Видел Торуса женщин и покраше этой Дарицы, но не станешь же добро отталкивать, если оно само в руки плывет. Участь стряпуху на воле ждет незавидная. Будет вечной приживалой в мужниной семье. С голоду не умрет, но и кусок сладким не покажется. Так что прямая дорога женке в приблуды к боготуру Торусе. Человек он небогатый, но один рот прокормить сможет.
— А ты, я смотрю, и в стражу без бабы не ходишь, — зевнул во весь рот подошедший Соколик.
— Это мое дело, — буркнул Торуса. — А твоя задача — зрить в оба.
— Женка-то уж топтаная, — хмыкнул Соколик. — И не одним селезнем.
Соколик нарывался на ссору, но Торуса лаяться с ним не стал. Все же не безусый он отрок, чтобы на щенячий визг отзываться. А Соколик оттого задирается, что средь боготуров он по возрасту последний и безусой своей юностью тяготится. Вот ведь молодо-зелено. Усы через год вырастут, а за это время из-за длинного языка можно головы лишиться.
— Ты тут посторожи до света, — усмехнулся Торуса. — Может, в твои силки совсем свежая утица попадется. А еще говорят, что безусых снежные бабы любят.
Соколик запыхтел от обиды, но Торуса не стал ждать, когда его прорвет руганью, и направился в терем, дуя на замерзшие пальцы. Соколик что-то крикнул ему вслед, но слова юного боготура, не долетев до ушей Торусы, попадали подмороженными комочками в снег…

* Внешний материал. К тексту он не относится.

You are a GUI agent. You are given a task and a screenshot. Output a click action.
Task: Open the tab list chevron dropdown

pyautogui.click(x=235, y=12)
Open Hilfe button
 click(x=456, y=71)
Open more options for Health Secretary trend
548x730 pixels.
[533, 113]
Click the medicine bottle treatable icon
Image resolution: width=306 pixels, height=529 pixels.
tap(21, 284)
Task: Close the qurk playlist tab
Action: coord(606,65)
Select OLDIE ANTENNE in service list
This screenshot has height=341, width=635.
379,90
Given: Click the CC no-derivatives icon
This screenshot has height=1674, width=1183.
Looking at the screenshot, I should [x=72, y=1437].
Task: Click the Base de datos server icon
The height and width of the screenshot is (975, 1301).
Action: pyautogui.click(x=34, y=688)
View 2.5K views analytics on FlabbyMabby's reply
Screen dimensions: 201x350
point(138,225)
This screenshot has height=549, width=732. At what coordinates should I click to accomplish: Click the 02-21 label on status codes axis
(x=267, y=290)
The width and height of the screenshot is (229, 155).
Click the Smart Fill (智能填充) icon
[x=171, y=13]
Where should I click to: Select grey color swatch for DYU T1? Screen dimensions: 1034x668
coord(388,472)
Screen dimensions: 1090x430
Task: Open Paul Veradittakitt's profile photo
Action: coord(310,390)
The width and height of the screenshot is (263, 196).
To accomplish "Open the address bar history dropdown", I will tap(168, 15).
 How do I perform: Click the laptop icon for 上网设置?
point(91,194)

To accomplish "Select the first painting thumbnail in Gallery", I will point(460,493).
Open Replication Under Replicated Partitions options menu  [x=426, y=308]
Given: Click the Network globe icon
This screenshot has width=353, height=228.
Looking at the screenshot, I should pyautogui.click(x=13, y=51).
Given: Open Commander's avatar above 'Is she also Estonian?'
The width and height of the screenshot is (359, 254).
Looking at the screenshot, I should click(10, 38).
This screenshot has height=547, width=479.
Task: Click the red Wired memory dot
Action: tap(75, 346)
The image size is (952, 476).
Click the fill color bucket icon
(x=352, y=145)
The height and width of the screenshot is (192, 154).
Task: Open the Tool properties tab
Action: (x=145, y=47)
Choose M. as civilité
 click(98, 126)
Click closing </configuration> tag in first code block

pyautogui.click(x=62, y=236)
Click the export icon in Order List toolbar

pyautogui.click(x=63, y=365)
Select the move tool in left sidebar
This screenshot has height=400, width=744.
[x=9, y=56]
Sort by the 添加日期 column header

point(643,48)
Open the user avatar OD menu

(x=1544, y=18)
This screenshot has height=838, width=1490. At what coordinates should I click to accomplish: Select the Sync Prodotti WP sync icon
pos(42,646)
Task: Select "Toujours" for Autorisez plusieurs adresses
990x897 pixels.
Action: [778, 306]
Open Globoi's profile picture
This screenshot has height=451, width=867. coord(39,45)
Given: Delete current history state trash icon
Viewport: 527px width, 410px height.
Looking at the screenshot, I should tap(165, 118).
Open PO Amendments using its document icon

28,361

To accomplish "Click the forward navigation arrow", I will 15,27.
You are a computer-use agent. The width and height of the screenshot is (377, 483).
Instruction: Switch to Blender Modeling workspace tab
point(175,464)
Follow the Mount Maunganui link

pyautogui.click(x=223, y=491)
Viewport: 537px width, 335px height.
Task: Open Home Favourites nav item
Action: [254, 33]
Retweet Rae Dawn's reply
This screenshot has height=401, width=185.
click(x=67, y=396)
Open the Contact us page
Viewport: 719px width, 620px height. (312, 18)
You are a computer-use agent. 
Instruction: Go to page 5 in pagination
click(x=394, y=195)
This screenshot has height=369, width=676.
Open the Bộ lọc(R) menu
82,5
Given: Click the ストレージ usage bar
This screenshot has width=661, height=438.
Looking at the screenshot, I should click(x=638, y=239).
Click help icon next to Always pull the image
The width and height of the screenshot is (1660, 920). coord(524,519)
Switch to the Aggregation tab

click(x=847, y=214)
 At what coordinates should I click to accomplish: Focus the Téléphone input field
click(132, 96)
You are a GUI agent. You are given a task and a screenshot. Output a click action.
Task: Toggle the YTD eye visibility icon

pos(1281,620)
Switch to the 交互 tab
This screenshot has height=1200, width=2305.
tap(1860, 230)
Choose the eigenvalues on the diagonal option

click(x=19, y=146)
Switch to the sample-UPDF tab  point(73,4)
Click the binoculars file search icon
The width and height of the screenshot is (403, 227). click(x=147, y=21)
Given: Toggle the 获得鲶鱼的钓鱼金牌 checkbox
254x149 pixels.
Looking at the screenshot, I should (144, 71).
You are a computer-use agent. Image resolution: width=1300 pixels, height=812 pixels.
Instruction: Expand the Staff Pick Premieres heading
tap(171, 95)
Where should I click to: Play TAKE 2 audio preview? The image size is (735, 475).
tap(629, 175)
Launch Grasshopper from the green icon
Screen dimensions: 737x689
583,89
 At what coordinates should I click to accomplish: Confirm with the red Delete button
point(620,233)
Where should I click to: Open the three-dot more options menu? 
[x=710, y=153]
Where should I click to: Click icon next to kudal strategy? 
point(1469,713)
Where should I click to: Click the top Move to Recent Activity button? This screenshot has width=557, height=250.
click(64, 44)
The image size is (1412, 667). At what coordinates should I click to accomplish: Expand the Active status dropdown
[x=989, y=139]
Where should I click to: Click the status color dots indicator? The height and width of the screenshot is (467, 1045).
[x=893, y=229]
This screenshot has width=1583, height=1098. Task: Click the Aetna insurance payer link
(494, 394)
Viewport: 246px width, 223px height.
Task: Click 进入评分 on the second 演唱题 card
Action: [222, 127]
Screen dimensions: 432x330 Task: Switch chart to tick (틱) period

С Лепком Торуса разобрался быстро, да и не посмел бы приказный перечить боготуру, тем более в таком деле, как жертва богам. Вилявый тивун затряс плешивой головенкой, заморгал умильно глазами и принялся уверять Торусу, что женщины его не так поняли.
— Лады, — не стал его больше тормошить боготур. — Есть у тебя здесь место, где можно с женкой с глазу на глаз словом перемолвиться?
— А как же, — расплылся в улыбке Лепок. — Говорят, на этом ложе сам Листяна спал. А какие женки ему отслуживали!..
— Про его женщин не скажу, но городец хороший был у колдуна, — вздохнул Торуса. — Жалко, в забросе пропадает.
— Раньше это место проклятым считалось, но раз боярин Драгутин сказал, что Перун огнем своим место сие очистил, то, значит, так оно и есть, — зашептал Лепок. — Боярин Драгутин из первых Даджбоговых ведунов, кому же верить, как не ему?
— Ты это к чему клонишь? — насторожился Торуса.
— Я к тому, что городец сей восстановить нетрудно. Пригнать нужно смердов, и они за две-три семидницы все в прежнее благолепие приведут.
— Может, и приведут, — пожал плечами Торуса, — но мне в этом какая корысть?
— Так ведь городцом будешь владеть ты, боготур. Места здесь богатые дичью, земля жирная, жито будет спеть прямо на глазах. Опять же река рядом ходкая, торговцы по ней плавают взад-вперед.
— Городишь невесть что, — отмахнулся Торуса. — Где я тебе смердов возьму, чтобы восстановить городец? Я у своего отца младший сын, да и семья наша избытком жира похвастаться не может. Все мои нажитки — конь да бронь.
— Будет земля, боготур, — будут и смерды. Сейчас в родах и семьях избыток ртов, от желающих идти на выселки отбою нет. А если ты смердов на первые два-три года от платы освободишь, то они мигом жиром и шерстью обрастут — стриги их потом и стриги.
— Земля-то не моя, кто мне здесь распоряжаться позволит? Князь Всеволод мигом все под себя подгребет.